The method to preserve comments is to protect them as strings in R expressions. For example, there is a single line of comments in the source code:

  # asdf

It will be first masked as

invisible(".IDENTIFIER1  # asdf.IDENTIFIER2")

which is a legal R expression, so base::parse() can deal with it and will no longer remove the disguised comments. In the end the identifiers will be removed to restore the original comments, i.e. the strings invisible(".IDENTIFIER1 and .IDENTIFIER2") are substituted with empty strings.

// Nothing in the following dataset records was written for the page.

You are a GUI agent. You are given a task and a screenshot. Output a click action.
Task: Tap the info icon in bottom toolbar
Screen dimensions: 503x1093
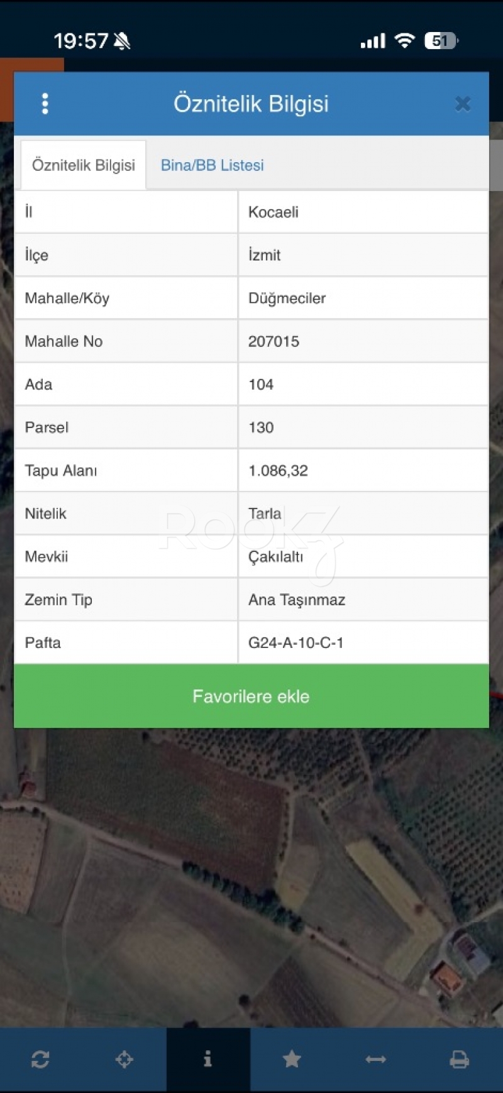208,1060
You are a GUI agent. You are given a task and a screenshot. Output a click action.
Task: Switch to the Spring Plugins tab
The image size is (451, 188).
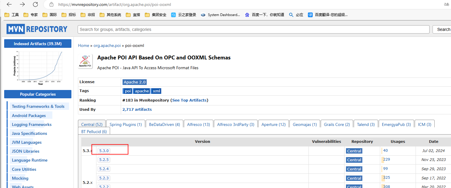click(125, 124)
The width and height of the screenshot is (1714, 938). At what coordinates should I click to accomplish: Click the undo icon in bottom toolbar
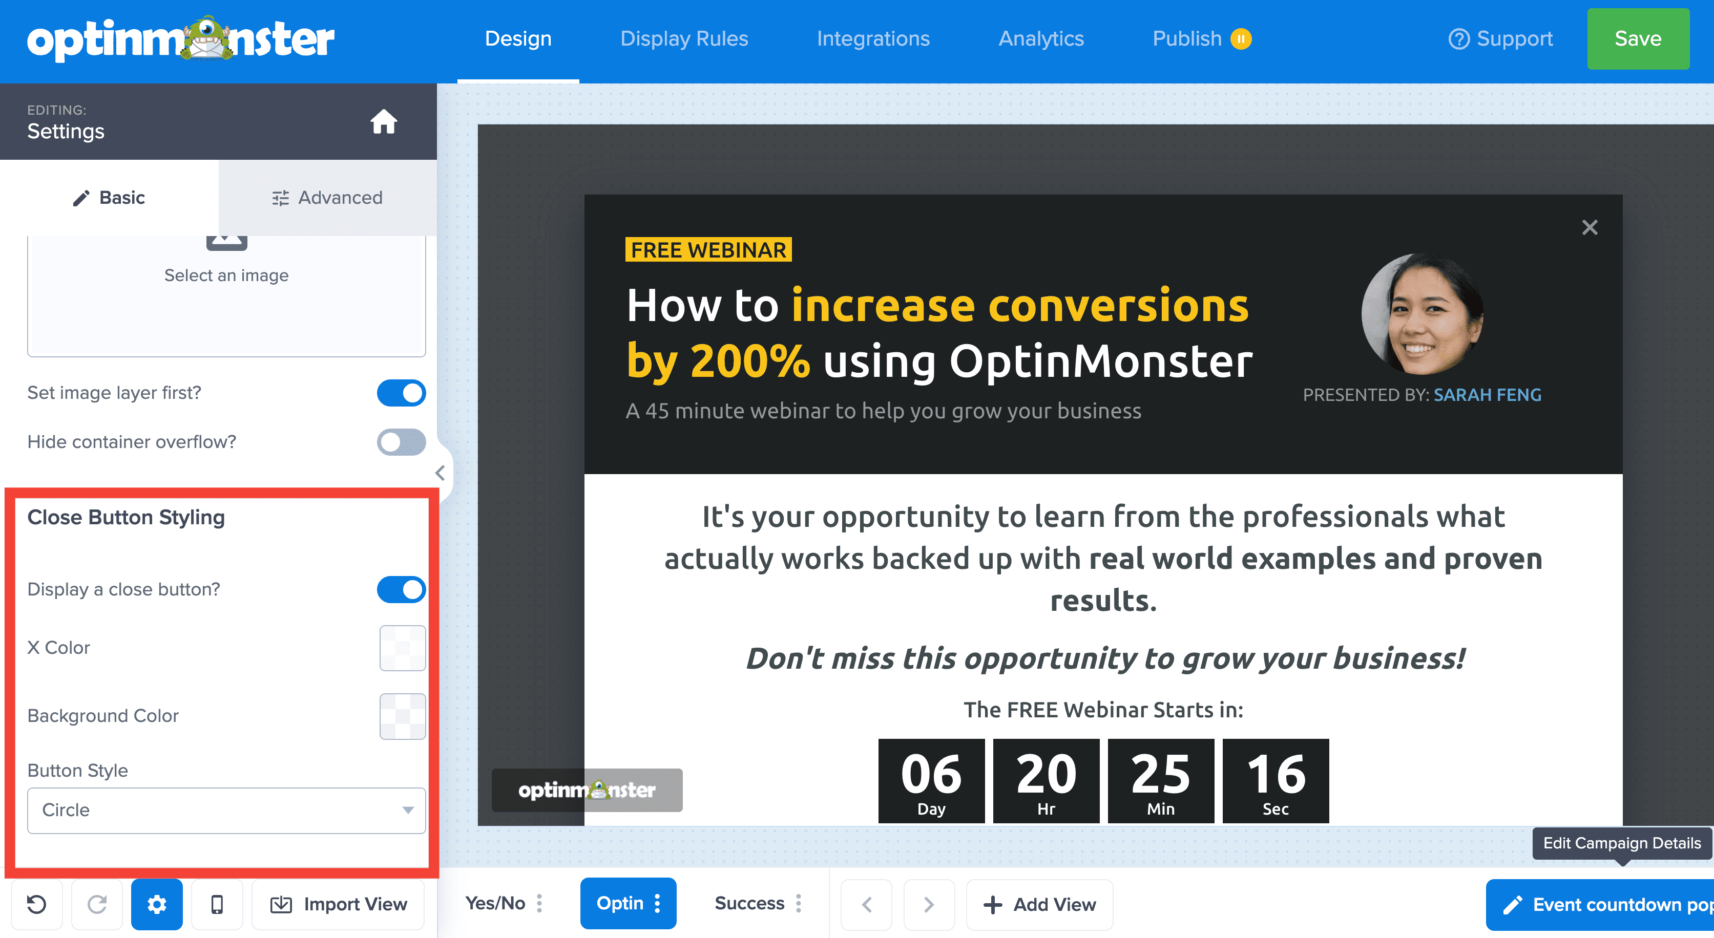coord(37,904)
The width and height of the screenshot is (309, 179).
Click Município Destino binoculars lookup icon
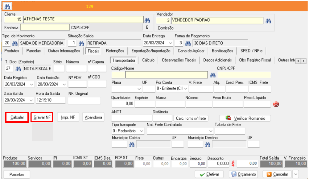[208, 144]
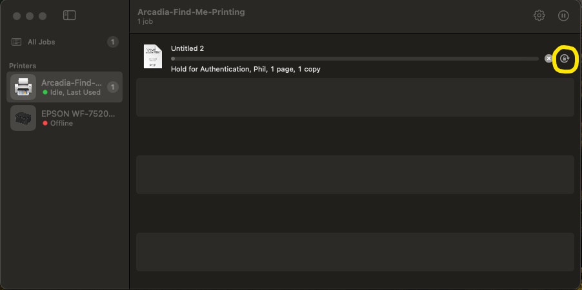Viewport: 582px width, 290px height.
Task: Click the Arcadia-Find-Me-Printing window title
Action: [x=191, y=12]

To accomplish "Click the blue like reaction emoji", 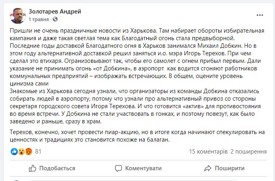I will pos(15,152).
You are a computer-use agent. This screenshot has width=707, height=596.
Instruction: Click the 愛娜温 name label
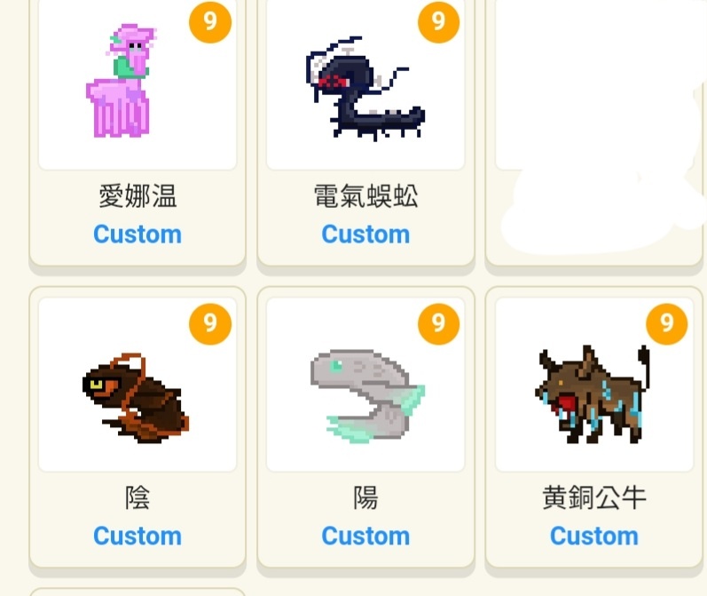[137, 196]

Inline comments are handled differently: two spaces will be added before the hash symbol #, e.g.

1+1#  comments

will become

1+1  #  comments

Inline comments are first disguised as a weird operation with its preceding R code, which is essentially meaningless but syntactically correct! For example,

1+1 %\b% "#  comments"

then base::parse() will deal with this expression; again, the disguised comments will not be removed. In the end, inline comments will be freed as well (remove the operator %\b% and surrounding double quotes).

All these special treatments to comments are due to the fact that base::parse() and base::deparse() can tidy the R code at the price of dropping all the comments.

8. Global options

There are global options which can override some arguments in tidy_source():

argument global option default
comment options('formatR.comment') TRUE
blank options('formatR.blank') TRUE
arrow options('formatR.arrow') FALSE
pipe options('formatR.pipe') FALSE
indent options('formatR.indent') 4
wrap options('formatR.wrap') TRUE
width.cutoff options('formatR.width') options('width')
brace.newline options('formatR.brace.newline') FALSE
args.newline options('formatR.args.newline') FALSE

Also note that single lines of long comments will be wrapped into shorter ones automatically when wrap = TRUE, but roxygen comments will not be wrapped (i.e., comments that begin with #').